For the past ten years, I’ve been working on a multitude of projects within IBM. Being part of the Emerging Technologies team, in the IBM Analytics group, I get to use (and often implement) some really cool technology.
However, technology changes quickly and so has my job over the years. I’m still a software developer and technical evangelist, but my team’s name, scope, and goals have evolved over the years to keep up with the rapidly changing technological landscape.
In recent times, my attention has been focused on two projects, The first, a tool for data scientists, will be discussed in this post, and I’ll introduce you to the second in next week’s post.
This first project is called Data Scientist Workbench. It’s an all-in-one solution for programmers, data engineers, data journalists, and data scientists who are interested in running their data analysis in the cloud. Oh, and it’s absolutely free, no catches or strings attached.
It includes Jupyter notebooks (often simply known as IPython notebooks amongst Python developers), Apache Zeppelin notebooks, a web version of RStudio IDE, OpenRefine to clean messy data before processing, and Apache Spark to handle large volumes of data.
Being a well-orchestrated collection of Open Source tools, your notebooks and data are not locked and can be exported for offline use whenever you want.
Python, R, and Scala are supported at the time of writing. Your workbench runs in a virtual machine which currently provides you with 100 GB of disk space, and 16 GB of RAM. This leads to processing that is faster than most people’s laptops. Thus you don’t have to mess your laptop up, slow it down, or spend hours installing anything. Instead, everything can be handled conveniently from a browser, from anywhere you find yourself.
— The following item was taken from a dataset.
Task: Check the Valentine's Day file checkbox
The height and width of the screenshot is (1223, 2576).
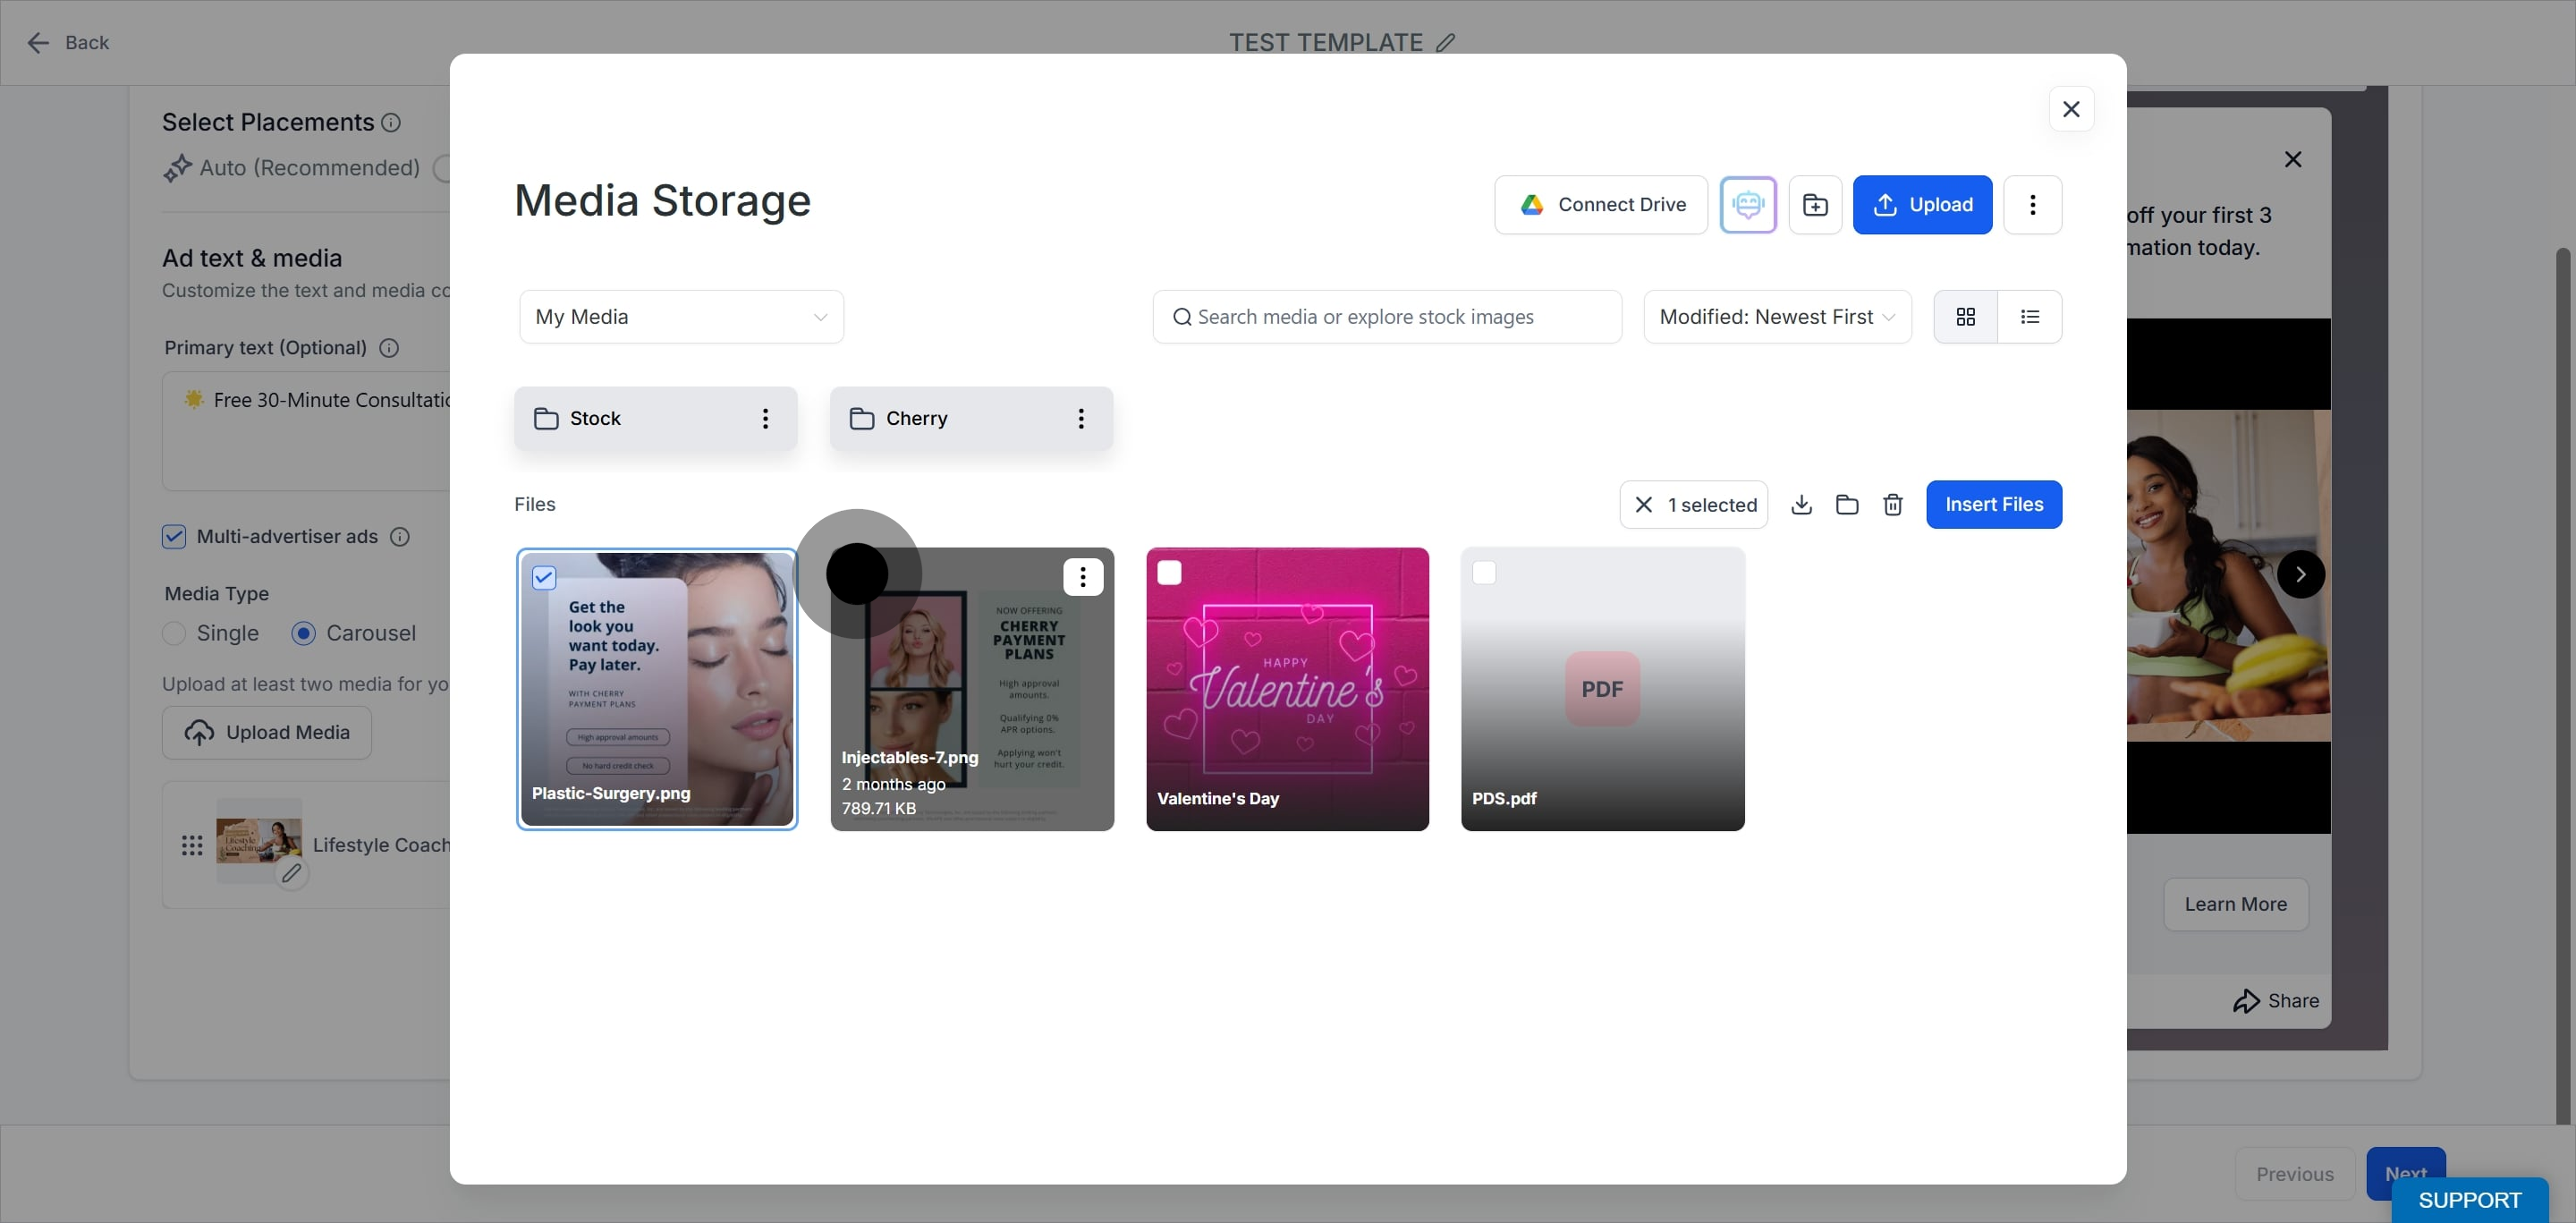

Speaking of adding things, many libraries can be installed independently by you within the notebook through a command such as !pip install
. If your library has OS dependencies that are not installed within your instance, you can ask our Toronto-based team for help. We are attentive and responsive to user requests and feedback, and will try to accommodate most reasonable requests in a timely manner.
On top of the usual features you might be familiar with, if you have played with, say, Jupyter notebooks, the Data Scientist Workbench adds a host of nice features such as drag and drop to upload of files, sharing of notebooks (including publishing them as Github Gists), the ability to import such links by just pasting them in the search box, and pre-created sample tutorials.
These tutorials can be imported with a single click, so that you can learn not only about DSWB (as we like to shorten it), but also familiarize yourself with the data science, big data, and machine learning technologies covered within.
So far the feedback I’ve received from people at meetups and data science hackathons I’ve been involved in has been universally positive. This is not to say that it’s perfect, of course, but it is a genuinely useful tool that is provided, again, entirely for free.
Above all, our small team launched it as a startup would. We created an MVP (Minimum Viable Product), and set it free, iteratively improving it quickly, incorporating user feedback, including both praise and complaints, as much as possible.
I think it’s a cool product that you’ll enjoy and I would like to personally invite you to try it out. Specifically:
- Register here.
- As you use the workbench, please give us feedback. Click on the question mark at the bottom of the page or click on one of the many options we provide for you to contact us (see sidebar, under Resources).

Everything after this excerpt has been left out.